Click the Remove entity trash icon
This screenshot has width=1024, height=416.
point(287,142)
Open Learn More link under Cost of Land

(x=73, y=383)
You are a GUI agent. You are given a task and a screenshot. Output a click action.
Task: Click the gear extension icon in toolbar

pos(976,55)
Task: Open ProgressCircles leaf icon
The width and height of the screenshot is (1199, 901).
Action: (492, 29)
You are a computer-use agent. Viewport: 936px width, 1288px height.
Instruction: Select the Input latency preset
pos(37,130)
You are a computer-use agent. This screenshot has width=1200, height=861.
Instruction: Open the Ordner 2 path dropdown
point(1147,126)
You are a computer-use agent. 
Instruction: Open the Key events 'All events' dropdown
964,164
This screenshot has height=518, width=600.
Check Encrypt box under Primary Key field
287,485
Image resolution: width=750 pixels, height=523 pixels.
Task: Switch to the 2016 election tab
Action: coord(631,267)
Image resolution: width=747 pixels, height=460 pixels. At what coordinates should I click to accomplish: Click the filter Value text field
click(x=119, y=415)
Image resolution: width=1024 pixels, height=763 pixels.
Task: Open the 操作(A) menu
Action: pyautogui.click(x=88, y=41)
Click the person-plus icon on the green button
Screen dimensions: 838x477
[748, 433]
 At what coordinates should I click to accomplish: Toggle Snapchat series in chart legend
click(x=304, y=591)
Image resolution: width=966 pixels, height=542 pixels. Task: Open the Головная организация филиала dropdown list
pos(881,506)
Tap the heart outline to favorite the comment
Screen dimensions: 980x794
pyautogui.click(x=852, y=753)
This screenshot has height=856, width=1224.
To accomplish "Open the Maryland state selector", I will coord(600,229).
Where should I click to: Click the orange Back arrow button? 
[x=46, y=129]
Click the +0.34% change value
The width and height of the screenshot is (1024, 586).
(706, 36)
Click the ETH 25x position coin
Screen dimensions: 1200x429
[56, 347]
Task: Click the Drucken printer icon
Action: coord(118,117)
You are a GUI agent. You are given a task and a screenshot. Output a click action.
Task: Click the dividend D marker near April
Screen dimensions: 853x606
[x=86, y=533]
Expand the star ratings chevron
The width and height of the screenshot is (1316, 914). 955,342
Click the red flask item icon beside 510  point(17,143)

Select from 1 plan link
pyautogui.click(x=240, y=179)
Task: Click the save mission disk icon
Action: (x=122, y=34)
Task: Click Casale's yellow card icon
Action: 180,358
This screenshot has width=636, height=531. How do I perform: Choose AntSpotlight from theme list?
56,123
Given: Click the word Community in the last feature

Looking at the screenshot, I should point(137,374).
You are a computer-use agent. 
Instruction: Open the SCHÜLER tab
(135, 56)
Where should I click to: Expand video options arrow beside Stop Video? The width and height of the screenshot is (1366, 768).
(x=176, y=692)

▶ _Directions_:
Every line of the material that holds "computer" should be copied out as the answer.

▶ _Exercise answer_:
You are a computer-use agent. Viewport: 936px width, 1288px height.
You are a computer-use agent. This screenshot has width=1200, height=861.
You are a computer-use agent. 
You are a computer-use agent. 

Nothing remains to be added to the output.